[[ Supplied records, beginning ]]

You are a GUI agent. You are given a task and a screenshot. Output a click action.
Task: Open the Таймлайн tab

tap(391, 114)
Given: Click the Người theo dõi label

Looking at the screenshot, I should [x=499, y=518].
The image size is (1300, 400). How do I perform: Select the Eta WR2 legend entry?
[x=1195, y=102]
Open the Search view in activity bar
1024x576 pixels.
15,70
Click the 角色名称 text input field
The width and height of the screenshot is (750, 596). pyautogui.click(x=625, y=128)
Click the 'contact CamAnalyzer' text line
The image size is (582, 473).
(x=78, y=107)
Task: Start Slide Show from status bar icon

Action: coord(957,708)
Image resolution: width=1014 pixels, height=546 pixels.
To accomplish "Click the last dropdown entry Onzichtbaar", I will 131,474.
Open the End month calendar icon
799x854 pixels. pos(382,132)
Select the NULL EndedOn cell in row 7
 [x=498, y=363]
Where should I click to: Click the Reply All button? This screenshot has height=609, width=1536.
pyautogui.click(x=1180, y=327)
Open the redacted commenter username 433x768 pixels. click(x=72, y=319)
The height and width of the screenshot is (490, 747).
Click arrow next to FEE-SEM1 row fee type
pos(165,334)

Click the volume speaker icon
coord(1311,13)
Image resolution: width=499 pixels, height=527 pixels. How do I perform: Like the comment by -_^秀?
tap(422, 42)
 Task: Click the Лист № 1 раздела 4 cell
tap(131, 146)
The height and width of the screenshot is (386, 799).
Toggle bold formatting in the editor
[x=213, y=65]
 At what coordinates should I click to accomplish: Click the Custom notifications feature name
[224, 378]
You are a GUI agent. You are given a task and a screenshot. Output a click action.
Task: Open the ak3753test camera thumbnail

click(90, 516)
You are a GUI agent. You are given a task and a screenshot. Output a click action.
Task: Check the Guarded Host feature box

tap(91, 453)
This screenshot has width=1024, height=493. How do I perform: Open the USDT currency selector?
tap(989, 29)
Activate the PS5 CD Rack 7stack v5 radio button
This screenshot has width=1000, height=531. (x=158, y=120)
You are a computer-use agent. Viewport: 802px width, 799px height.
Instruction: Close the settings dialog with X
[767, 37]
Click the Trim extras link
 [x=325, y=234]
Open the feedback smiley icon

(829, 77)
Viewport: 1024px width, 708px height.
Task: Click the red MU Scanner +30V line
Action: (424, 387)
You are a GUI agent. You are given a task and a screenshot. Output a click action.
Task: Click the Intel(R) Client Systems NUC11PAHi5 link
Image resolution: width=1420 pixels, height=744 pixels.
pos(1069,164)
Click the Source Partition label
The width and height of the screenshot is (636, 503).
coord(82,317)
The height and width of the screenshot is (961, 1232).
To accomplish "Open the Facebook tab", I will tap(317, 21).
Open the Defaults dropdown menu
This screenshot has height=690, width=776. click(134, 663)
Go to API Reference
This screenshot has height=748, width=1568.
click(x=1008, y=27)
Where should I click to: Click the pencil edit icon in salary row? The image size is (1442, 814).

[[ Supplied records, end ]]

[Task requirements]: Whatever is in the entries above, write it out exactly.

[Response for this exercise]:
You are a GUI agent. You are given a task and a screenshot. Output a click action.
Task: Open the Таймлайн tab

tap(391, 114)
Given: Click the Người theo dõi label

Looking at the screenshot, I should [x=499, y=518].
The image size is (1300, 400). How do I perform: Select the Eta WR2 legend entry?
[x=1195, y=102]
Open the Search view in activity bar
1024x576 pixels.
15,70
Click the 角色名称 text input field
The width and height of the screenshot is (750, 596). pyautogui.click(x=625, y=128)
Click the 'contact CamAnalyzer' text line
The image size is (582, 473).
(x=78, y=107)
Task: Start Slide Show from status bar icon

Action: coord(957,708)
Image resolution: width=1014 pixels, height=546 pixels.
To accomplish "Click the last dropdown entry Onzichtbaar", I will 131,474.
Open the End month calendar icon
799x854 pixels. pos(382,132)
Select the NULL EndedOn cell in row 7
 [x=498, y=363]
Where should I click to: Click the Reply All button? This screenshot has height=609, width=1536.
pyautogui.click(x=1180, y=327)
Open the redacted commenter username 433x768 pixels. click(x=72, y=319)
The height and width of the screenshot is (490, 747).
Click arrow next to FEE-SEM1 row fee type
pos(165,334)

Click the volume speaker icon
coord(1311,13)
Image resolution: width=499 pixels, height=527 pixels. How do I perform: Like the comment by -_^秀?
tap(422, 42)
 Task: Click the Лист № 1 раздела 4 cell
tap(131, 146)
The height and width of the screenshot is (386, 799).
Toggle bold formatting in the editor
[x=213, y=65]
 At what coordinates should I click to accomplish: Click the Custom notifications feature name
[224, 378]
You are a GUI agent. You are given a task and a screenshot. Output a click action.
Task: Open the ak3753test camera thumbnail

click(90, 516)
You are a GUI agent. You are given a task and a screenshot. Output a click action.
Task: Check the Guarded Host feature box

tap(91, 453)
This screenshot has width=1024, height=493. How do I perform: Open the USDT currency selector?
tap(989, 29)
Activate the PS5 CD Rack 7stack v5 radio button
This screenshot has width=1000, height=531. (x=158, y=120)
You are a computer-use agent. Viewport: 802px width, 799px height.
Instruction: Close the settings dialog with X
[767, 37]
Click the Trim extras link
 [x=325, y=234]
Open the feedback smiley icon

(829, 77)
Viewport: 1024px width, 708px height.
Task: Click the red MU Scanner +30V line
Action: (424, 387)
You are a GUI agent. You are given a task and a screenshot. Output a click action.
Task: Click the Intel(R) Client Systems NUC11PAHi5 link
Image resolution: width=1420 pixels, height=744 pixels.
pos(1069,164)
Click the Source Partition label
The width and height of the screenshot is (636, 503).
coord(82,317)
The height and width of the screenshot is (961, 1232).
To accomplish "Open the Facebook tab", I will tap(317, 21).
Open the Defaults dropdown menu
This screenshot has height=690, width=776. click(134, 663)
Go to API Reference
This screenshot has height=748, width=1568.
click(x=1008, y=27)
Where should I click to: Click the pencil edit icon in salary row? The image size is (1442, 814).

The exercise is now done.